We shall simply apply the definition implicit in Bloch equations (as written in the rotating frame), and calculate the relaxation rate as the ratio between the average time derivative of the nuclear magnetization and the average magnetization at time $t$, starting from the transverse relaxation rate, or

$(1) \qquad\qquad \frac 1 {T_2} = - \frac {\left\langle {dM_x(t)}/{dt}\right\rangle} {\langle M_x(t)\rangle}$

Here we have omitted the primes on the coordinates, but $x$ and $y$ refer to the rotating frame, so that $\langle M_x(t) \rangle = \langle M_x(0) \rangle$ is constant. The averages may be computed with the density matrix formalism, i.e.

$(2) \qquad\qquad \langle M_x(t)\rangle = n \gamma \hbar\quad Tr \rho(t) I_x$

and

$(3) \qquad\qquad \left\langle \frac {dM_x(t)}{dt}\right\rangle = n \gamma \hbar\quad \overline {\frac {d}{dt} Tr \rho(t) I_x} = n \gamma \hbar\quad \overline {Tr \frac {d\rho}{dt} I_x}$

In the last equation the overline recalls that an average must be computed over the electron dynamics, which is irrelevant for the purely nuclear quantity $I_x$ in the previous equation. Summarizing, the transverse ralaxation rate is simply given by the ratio $\frac 1 {T_2} = - \overline{Tr \frac {d\rho}{dt} I_x}/ (Tr \rho I_x)$.

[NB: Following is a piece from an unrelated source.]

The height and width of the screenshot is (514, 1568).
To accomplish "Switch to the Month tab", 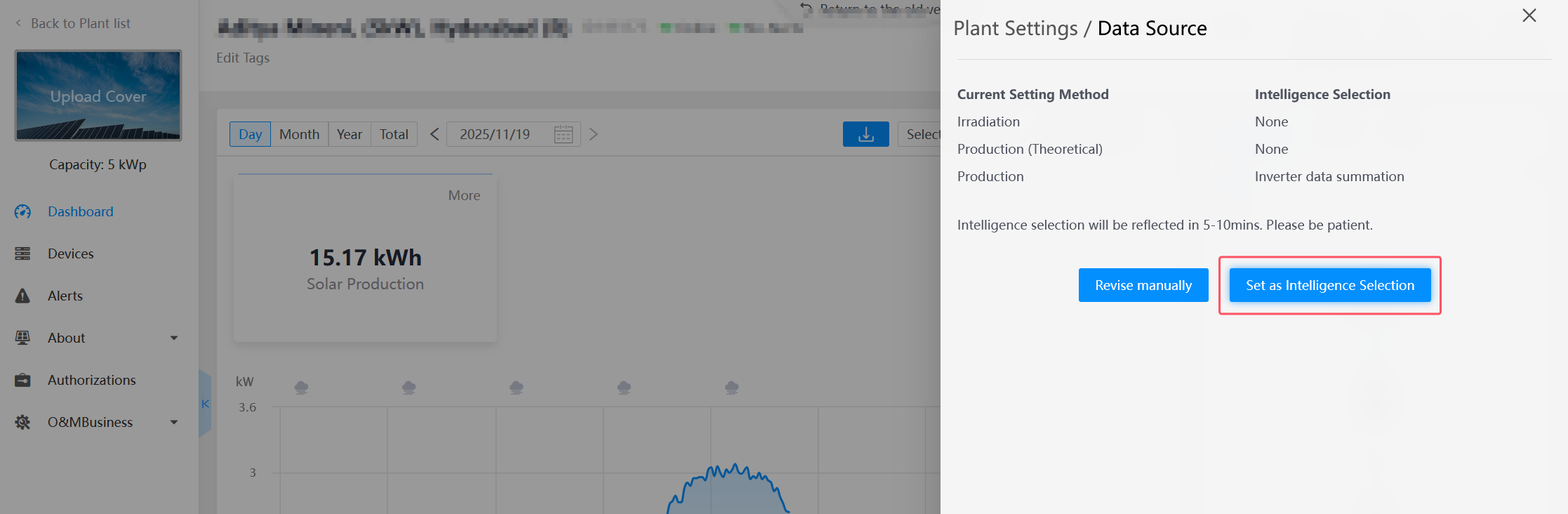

We know that the density matrix satisfies the Heisenberg equation

$\frac {d\rho} {dt} = \frac i {\hbar} \left[ {\cal H_0+ H}_1(t),\rho\right]$

where ${\cal H}_0=-\hbar\gamma B I_z$ and ${\cal H_1}(t)=\hbar\gamma \mathbf{B_e}(t) \cdot \mathbf{I}$ may be treated as a small perturbation, not in view of its instantaneous value (very large), but thanks to its vanishing time average. In the Appendices? we also show that, moving to the interaction representation by means of the unitary transformation

$\rho_I(t)=e^{i\frac {\cal H_0} \hbar t}\rho(t)e^{-i\frac {\cal H_0} \hbar t}$

we obtain a simpler dynamical equation for the Interaction density matrix

$\frac {d\rho_I} {dt} = \frac i {\hbar} \left[ {\cal H}_{1I}(t),\rho_I(t)\right]$

where the Hamiltonian is just the perturbation, ${\cal H}_{1I}(t)=e^{i\frac {\cal H_0} \hbar t}{\cal H}_{1}(t)e^{-i\frac {\cal H_0} \hbar t}$, once again in the Interaction representation. This may be thought as the quantum equivalent of the rotating frame, where time evolution is dictated by the perturbation, $\cal H_1$, since the effect of $\cal H_0$ coincides with the motion of the reference frame. We do not expect, therefore, to obtain precessions from the averages computed with $\rho_I$, but this is irrelevant when we are interested in the relaxation.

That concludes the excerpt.